Start of DATA TO EXAMINE

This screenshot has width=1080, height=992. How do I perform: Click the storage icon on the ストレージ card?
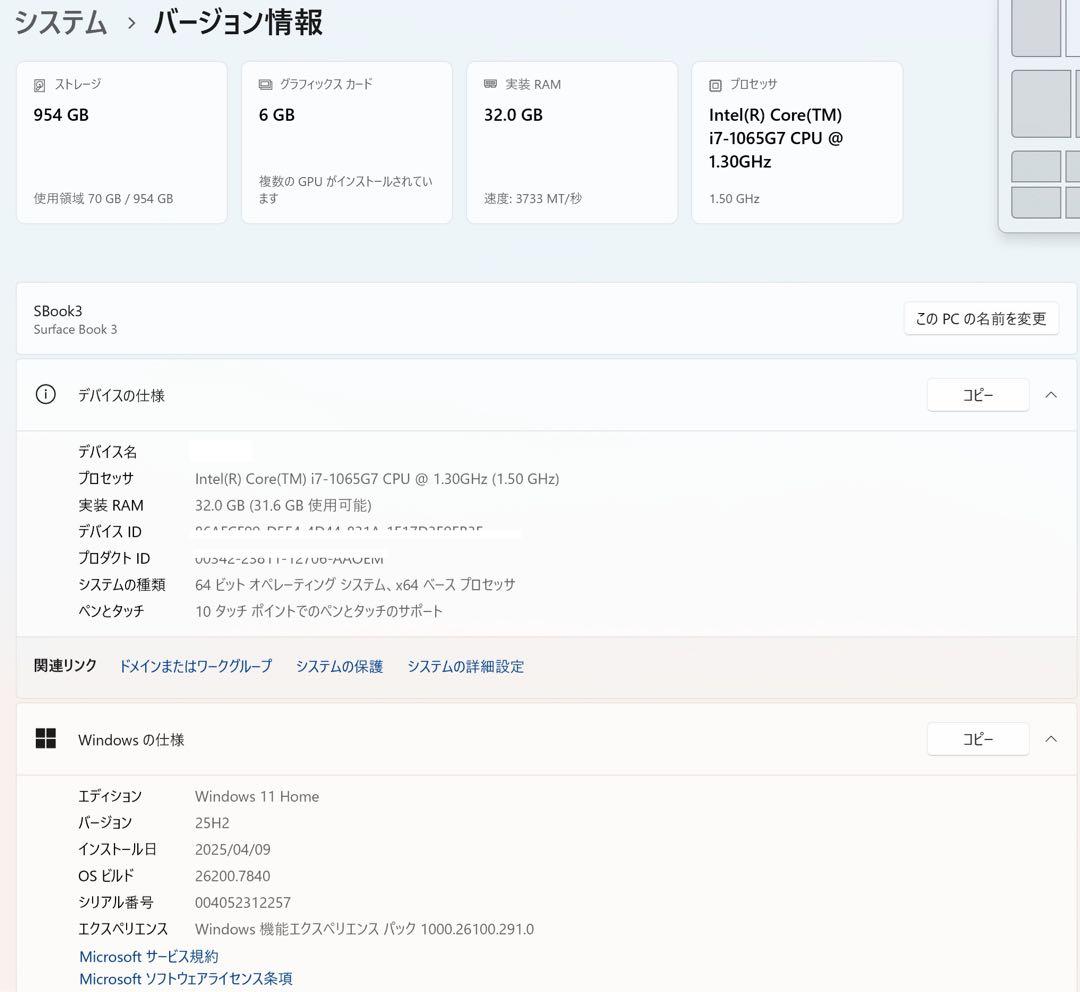pyautogui.click(x=40, y=84)
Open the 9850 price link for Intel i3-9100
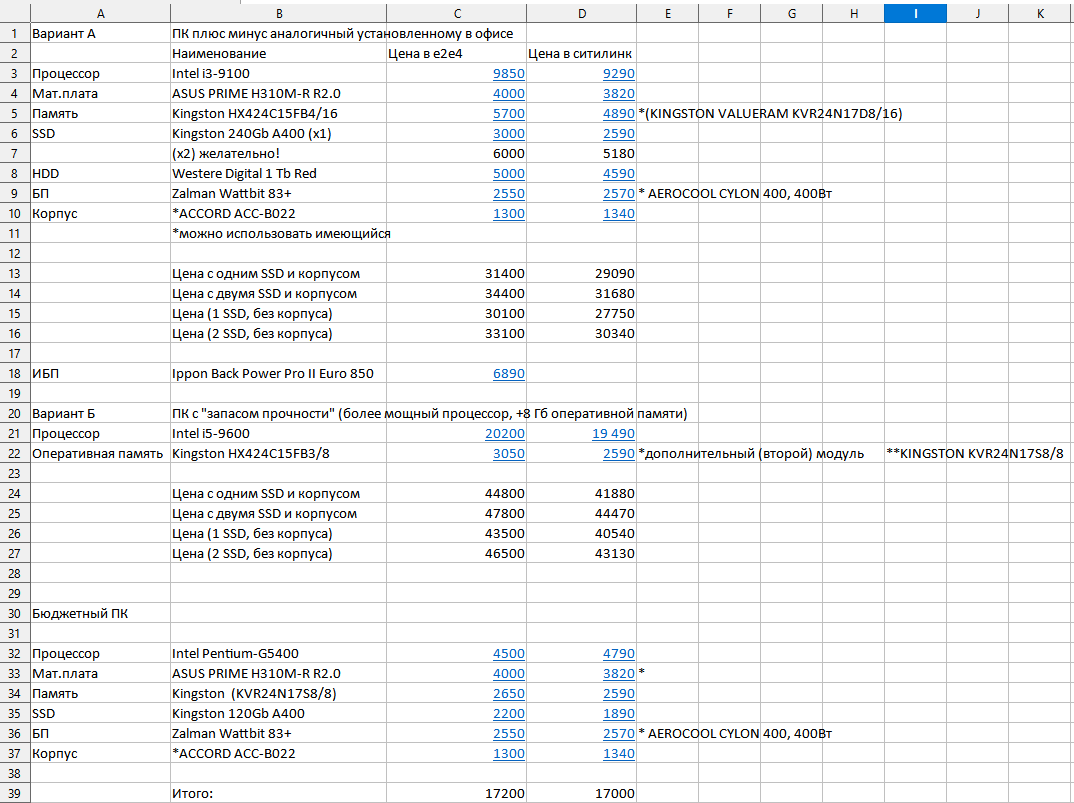Screen dimensions: 1074x803 [508, 74]
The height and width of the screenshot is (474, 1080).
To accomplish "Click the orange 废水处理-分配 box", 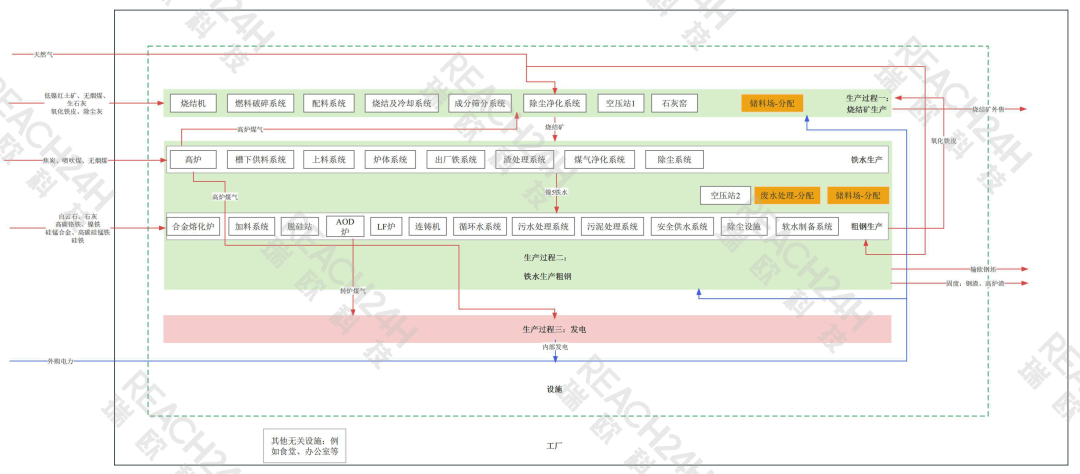I will point(787,196).
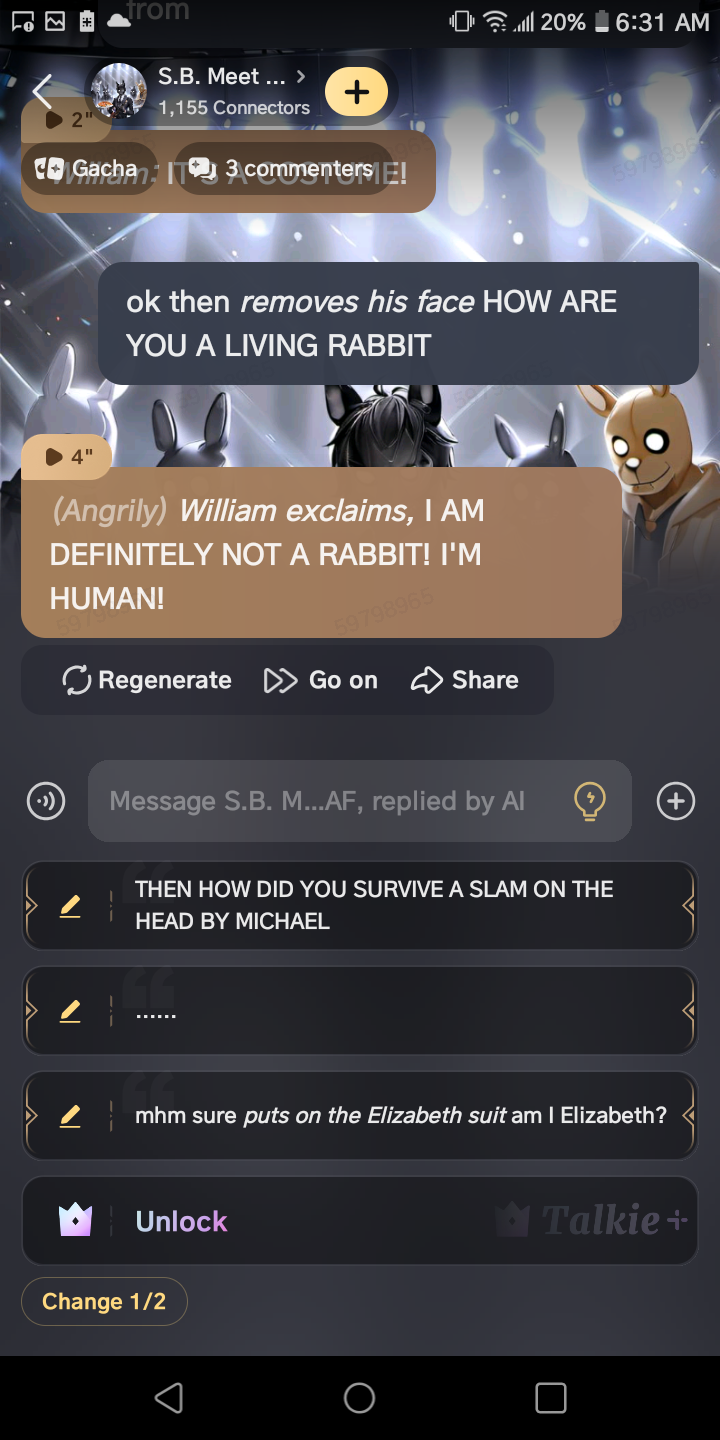Open the S.B. Meet character avatar
720x1440 pixels.
click(118, 92)
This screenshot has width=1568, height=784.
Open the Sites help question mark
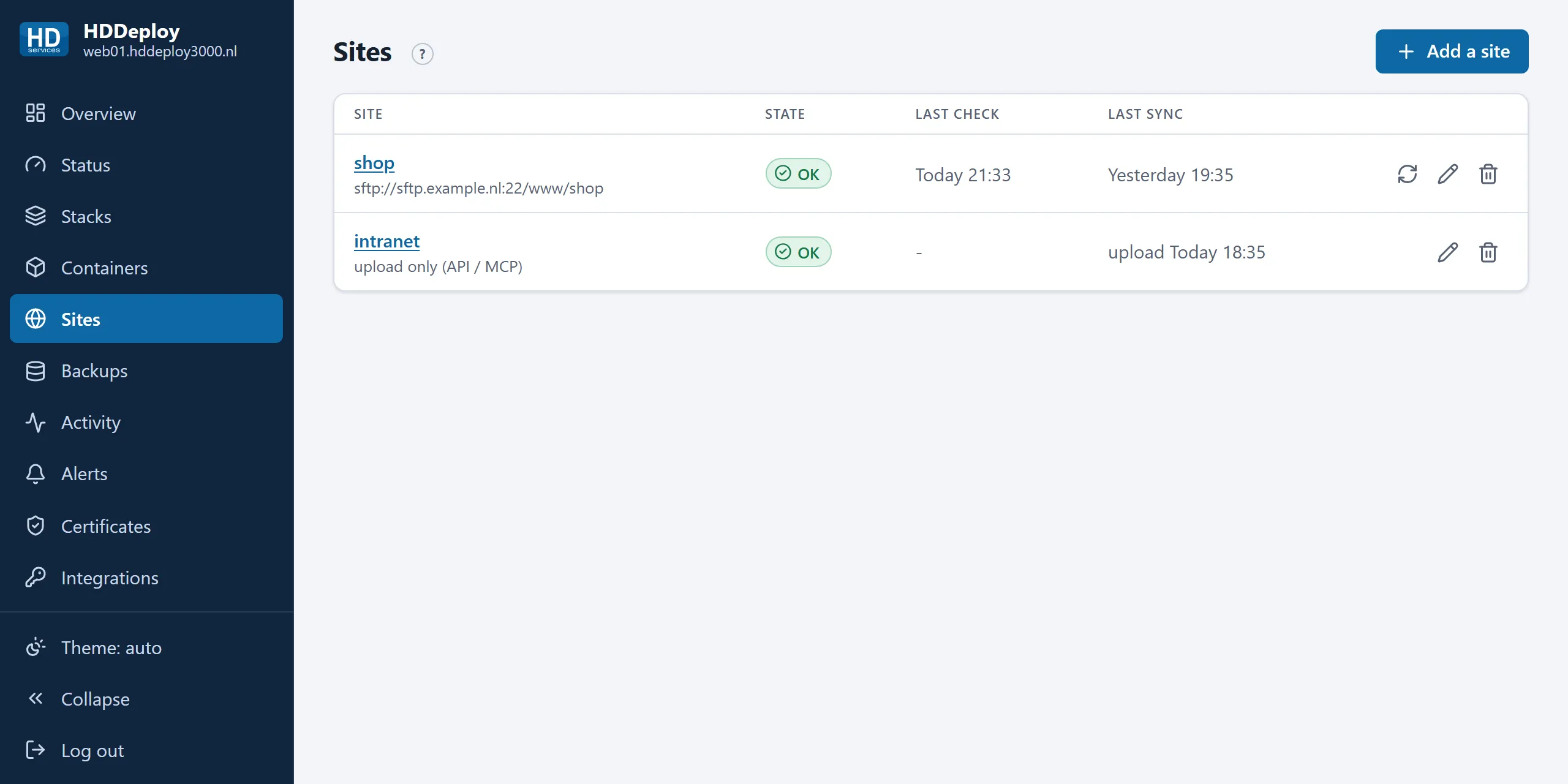[x=422, y=54]
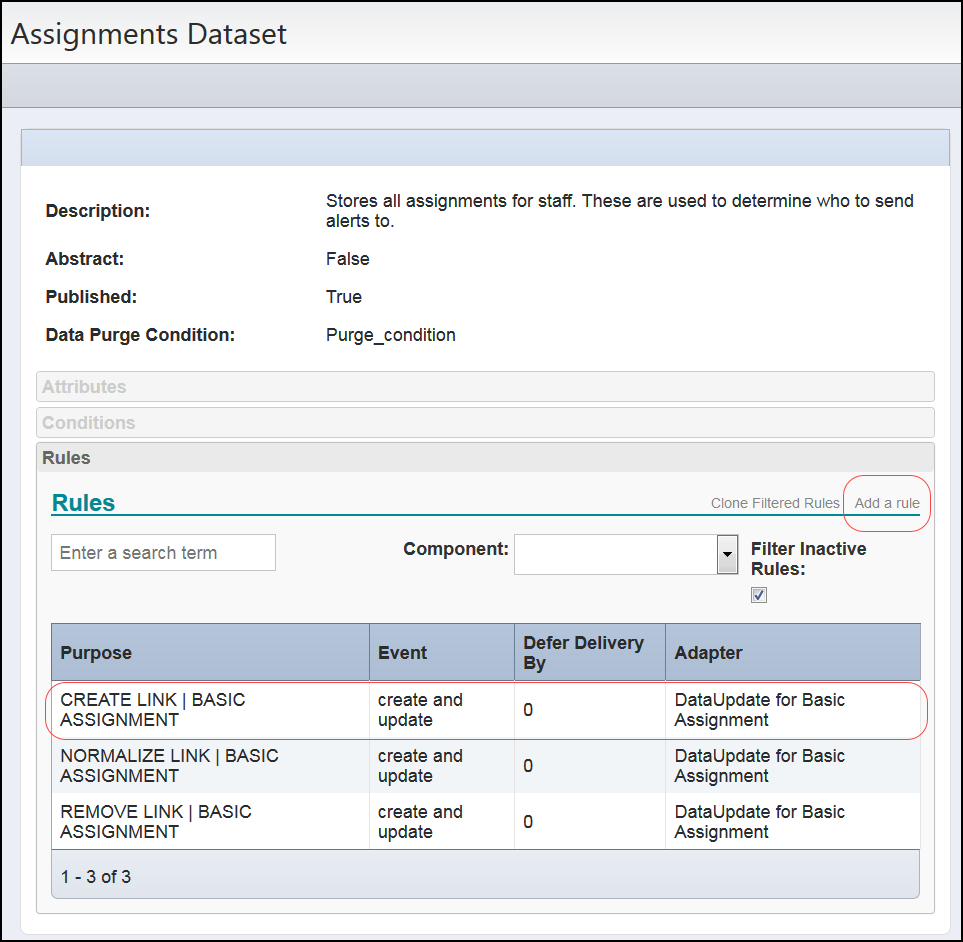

End of DATA TO EXAMINE

Verbatim, write out the line containing "This screenshot has width=1568, height=784." and all later lines through the end of the records, leaving every picture out.

ANSWER SPACE:
This screenshot has width=1568, height=784.
Open the Sites help question mark
[x=422, y=54]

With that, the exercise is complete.